Les jeux du cirque modernes : "On achève bien les chevaux"
Pour les Romains, il fallait au peuple du pain et du cirque, selon l'expression "Panem et circenses". Pour les laisser pour compte de l'Amérique de la Grande Dépression, il n'est désormais plus question que de faire le cirque dans des marathons de danse sans fin, pour un peu de pain. La crise, qui jette dans la rue et la misère des millions d'américains, touche tout le monde, et installe les citoyens dans un état de désillusion tel que c'est tout le système de valeurs à la fois morales et économiques qui est très durement remis en cause.
C'est ainsi qu'il faut voir de la part d'Horace McCoy, auteur du livre dont est tiré le film, le gigantesque bal comme la mise en abime cruelle d'une société où l'argent (facile) devient le seul prisme de référence d'une communauté qui n'en a plus que le nom.
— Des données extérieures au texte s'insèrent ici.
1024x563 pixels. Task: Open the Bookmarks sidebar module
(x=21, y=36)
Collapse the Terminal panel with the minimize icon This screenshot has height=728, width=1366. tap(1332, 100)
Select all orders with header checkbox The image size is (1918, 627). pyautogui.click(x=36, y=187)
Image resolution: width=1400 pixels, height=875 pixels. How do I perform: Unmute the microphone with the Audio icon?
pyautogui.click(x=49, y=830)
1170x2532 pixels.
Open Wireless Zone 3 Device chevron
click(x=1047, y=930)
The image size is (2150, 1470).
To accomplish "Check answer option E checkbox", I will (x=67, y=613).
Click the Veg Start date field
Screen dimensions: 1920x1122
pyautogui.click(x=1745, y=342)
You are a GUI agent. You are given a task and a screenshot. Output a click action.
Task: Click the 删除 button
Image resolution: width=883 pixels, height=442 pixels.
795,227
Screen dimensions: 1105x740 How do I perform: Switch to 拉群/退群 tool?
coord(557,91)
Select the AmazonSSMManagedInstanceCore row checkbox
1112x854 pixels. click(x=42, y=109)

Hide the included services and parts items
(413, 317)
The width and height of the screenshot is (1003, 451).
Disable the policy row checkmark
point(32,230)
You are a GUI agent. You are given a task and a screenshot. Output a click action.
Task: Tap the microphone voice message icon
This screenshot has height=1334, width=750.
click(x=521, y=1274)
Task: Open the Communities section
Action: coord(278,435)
C'est d'ailleurs cette métaphore implacable qui a motivé le choix du réalisateur Sydney Pollack, qui, avec le recul de trente ans écoulés depuis les événements lorsqu'il réalise le film, a pu mettre le doigt sur l'une des dérives dangereuse d'un modèle de société qui donne à ce point à l'être humain la condition d'esclave. Une Amérique qui se violente toute seule, qui s’enfonce dans le précipice sans personne d'autre qu’elle-même pour l’y pousser.